++++ Fragmento del documento

Pero, con permiso del poeta Jorge Manrique, hay que matizar muy mucho eso de que «cualquier tiempo pasado / fue mejor». Por supuesto el pasado tampoco es peor por el mero hecho de ser pasado: cada tiempo tiene sus luces y sus sombras, sombras y luces que a veces no se ven en la inmediatez que nos deslumbra, y hay que esperar a que nos alejemos de los focos de la cercanía para ver con nitidez el lugar en que estuvimos.
Porque en este medio siglo hemos visto muchas luces: el crecimiento exponencial de la población escolarizada, la ampliación y universalización de la enseñanza obligatoria, la gratuidad de dicha enseñanza, la generalización de la enseñanza mixta en todos los centros públicos y concertados, la incorporación de las nuevas tecnologías, la apertura a Europa en programas como Comenius o la participación de todos los componentes de la comunidad educativa (profesores, padres, alumnos y personal de administración y servicios) en órganos oficiales para la toma de decisiones.

++++++++
++++ Entradas proporcionadas

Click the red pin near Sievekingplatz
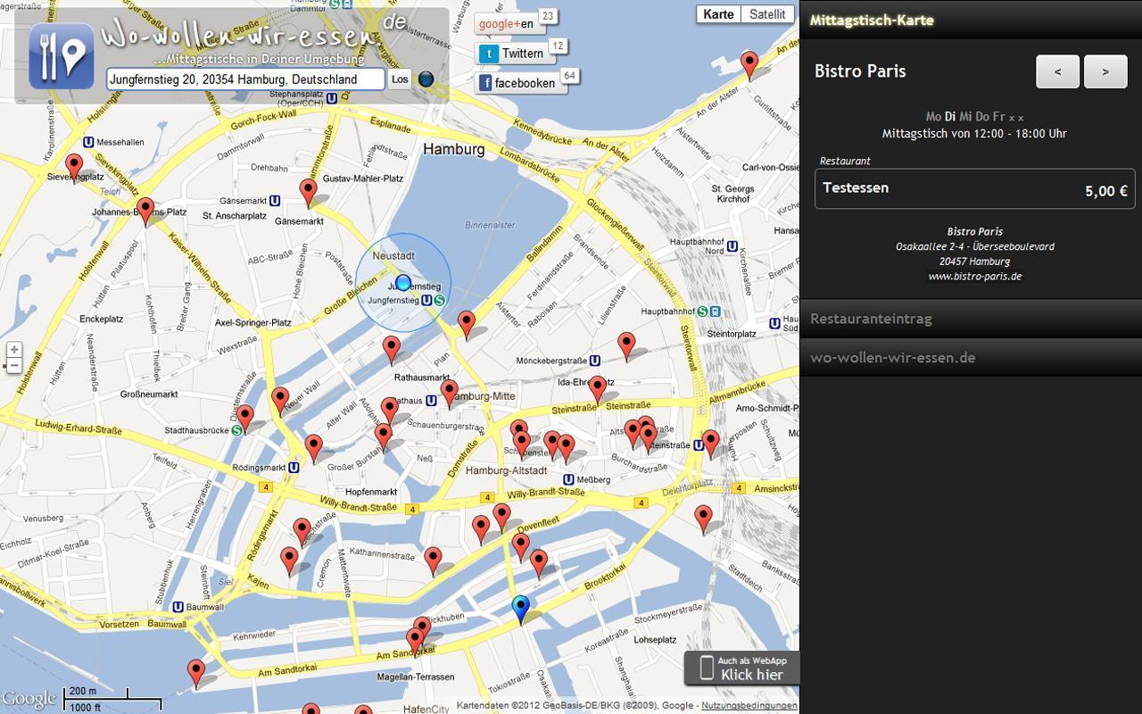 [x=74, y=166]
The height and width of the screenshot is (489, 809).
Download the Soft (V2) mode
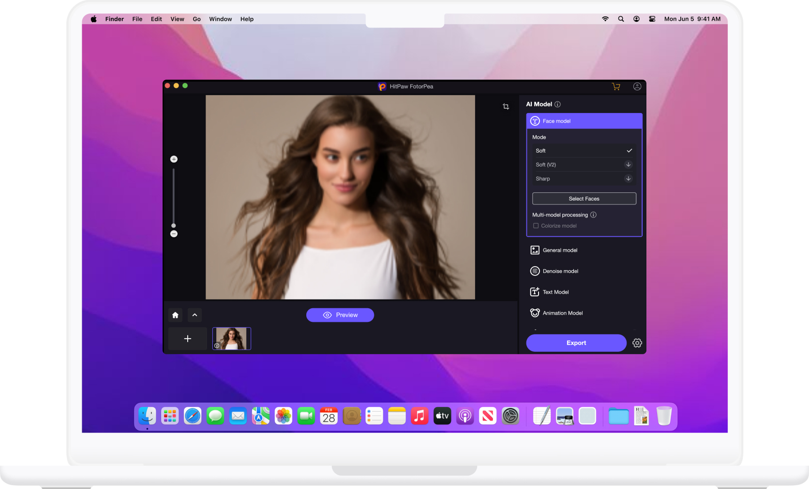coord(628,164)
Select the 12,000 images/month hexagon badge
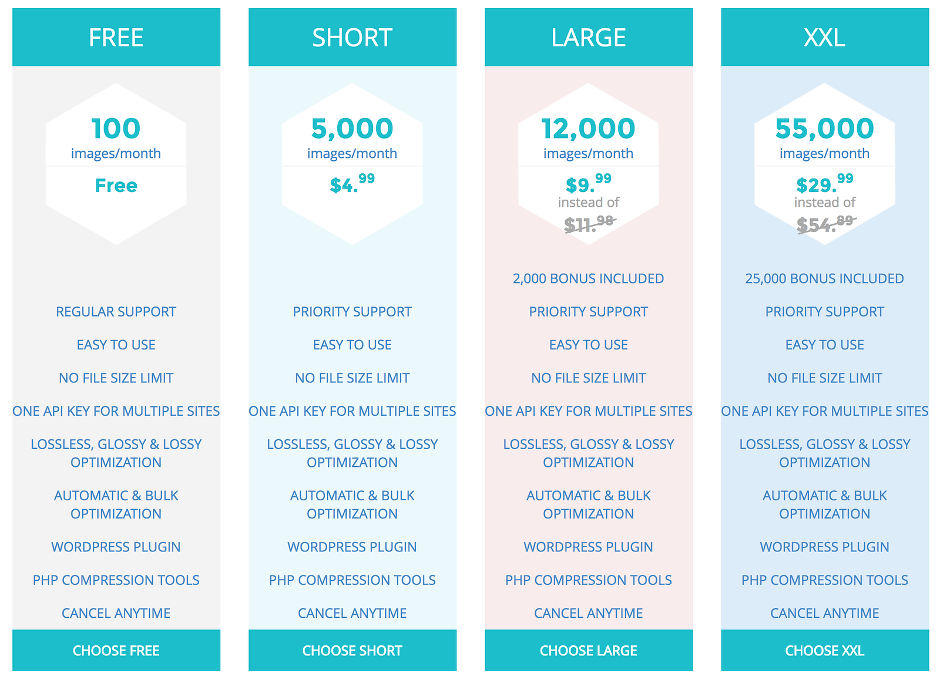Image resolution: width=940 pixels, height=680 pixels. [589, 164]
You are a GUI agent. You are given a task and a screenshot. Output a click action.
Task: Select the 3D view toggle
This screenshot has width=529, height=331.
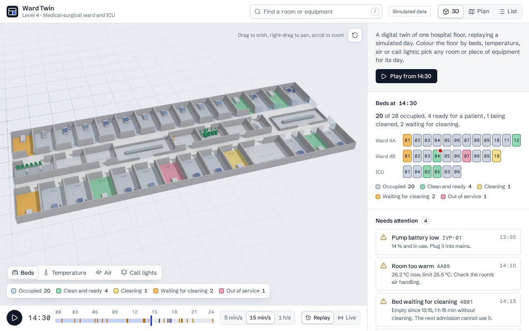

++++++++

▶ **Consigna**
Reproduce sin cambios el pasaje del fragmento sobre la enseñanza que va desde "Pero, con permiso" hasta "en que estuvimos.", incluidas ambas partes. Estas entradas proceden de una fuente distinta.

▶ **Solución**
Pero, con permiso del poeta Jorge Manrique, hay que matizar muy mucho eso de que «cualquier tiempo pasado / fue mejor». Por supuesto el pasado tampoco es peor por el mero hecho de ser pasado: cada tiempo tiene sus luces y sus sombras, sombras y luces que a veces no se ven en la inmediatez que nos deslumbra, y hay que esperar a que nos alejemos de los focos de la cercanía para ver con nitidez el lugar en que estuvimos.